Excessive fearfulness in a dog often results from a combination of genetic and environmental factors. Fearful parents are likely to pass on the trait to their offspring, which is why it is so important to breed only from animals of equable temperament. A puppy will imitate and learn timidity from its mother or any other adult dog that belongs to the household. Obviously, bad handling and cruelty will instill fear into any animal and reinforce a tendency to timidity in one that is already fearful by nature. Nervous owners can contrive to make their dogs nervous—by communicating feelings of fear during a thunderstorm, for instance.
A fearful dog is not a happy dog. Its lack of confidence will inhibit learning, make training difficult, and may lead to aggression. Fear can also induce phobias—an extreme reaction to particularly intense stimuli such as firecrackers, emergency alarms, or electrical storms. Phobias can be extremely debilitating. The dog may shake uncontrollably, salivate, whine, urinate, crawl under the bed, or try to to dig a hole in which to hide. It is natural for a concerned owner to want to pet and fuss over the dog, but this will only increase its anxiety. Use a firm, confident tone of voice instead to show that you are fully in control of events. Reward the dog with praise or a tidbit if it begins to calm down (avoid physical contact as you may inadvertently pass your own anxiety on to the animal). If the stimulus comes from outside, close all windows and doors, play music, or turn on the TV to mask the sounds. Encourage the dog to stay in a secure place, such as a favorite chair or its own bed.
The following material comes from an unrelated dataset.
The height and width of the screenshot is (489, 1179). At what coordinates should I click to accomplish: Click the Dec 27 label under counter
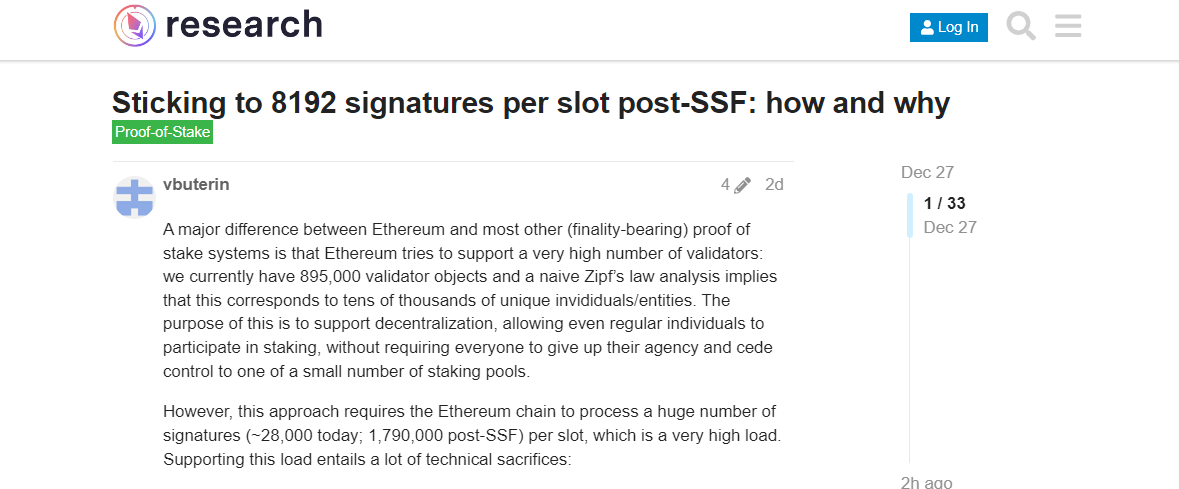click(950, 227)
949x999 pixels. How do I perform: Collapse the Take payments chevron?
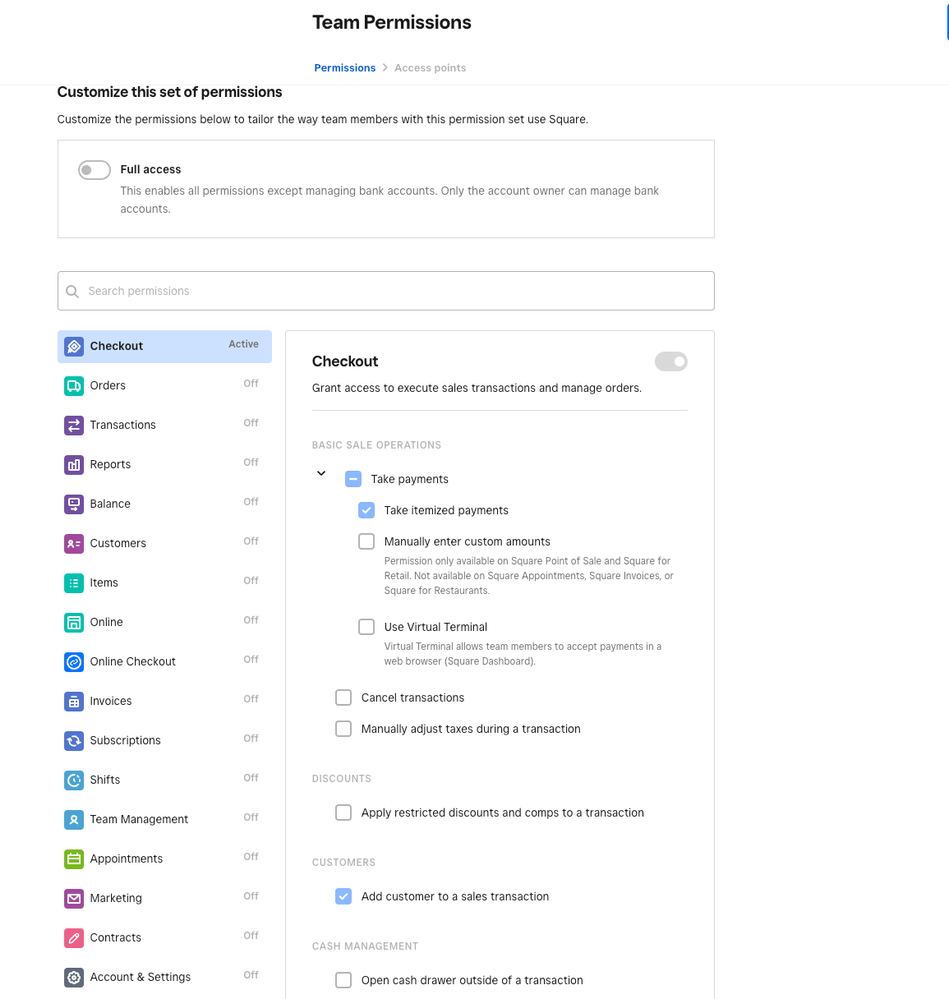(x=321, y=474)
Sometimes it is the association of one stimulus with another that initiates a phobic reaction. For example, a dog may cower at the sound of rain as it hits the window because it associates the noise with thunder, even though the rain is gentle and there isn't a storm raging. A fear of loud bangs may extend itself to fear of any door or window being closed or a chair being pushed back from the table. If the source of the fear is linked to a particular place such as the backyard or car, the dog may become unwilling to go there. Agoraphobia can develop: the dog has to be dragged out for walks and runs home in blind panic if it is allowed off the leash. You should consult your veterinarian who may prescribe anxiety-reducing medication and refer you to a behavior counselor. Problems like this normally have complex origins. Professional help is needed to unravel the causes and formulate a suitable program of treatment.
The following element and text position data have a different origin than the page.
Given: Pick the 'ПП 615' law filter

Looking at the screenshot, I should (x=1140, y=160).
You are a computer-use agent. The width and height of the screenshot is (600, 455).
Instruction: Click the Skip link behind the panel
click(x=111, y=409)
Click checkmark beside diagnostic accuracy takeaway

My dog, Biggies, has an extreme fear of loud noises such as firecrackers. My vet thinks that medication might help him. Will he get hooked on the drugs?
The common anti-anxiety drugs given to animals do not cause dependency, but the use of all drugs should be carefully monitored for side effects. Your vet will certainly do this, and will not prescribe them unless Biggies is 1 00 percent healthy—a blood test can check this. The drugs alone do not effect a cure, just help the behavior modification to work.
Liesl, my Weimaraner, was riding in the back of my car when someone broadsided us. Two months later Liesl is still terrified of going in the car. What should I do?
Dispel Liesl's fears of the car by feeding her outside, choosing a spot from where she can see the car but is not too close to it. Tell her to sit and then place the bowl in front of her. Add a tasty morsel, such as a piece of chicken, to increase her enthusiasm and try to feed her small amounts several times a day. Let her eat only if she is calm. Gradually work your way closer to the car until she will feed beside or in it. When she's used to that, feed her with the engine running (reduce the amount of food you give her at this stage). Take Liesl on short journeys and give her a walk or game at the end to reinforce the association of the car with pleasant things. It will take time and constant repetition at every stage, but Liesl should slowly lose her fear.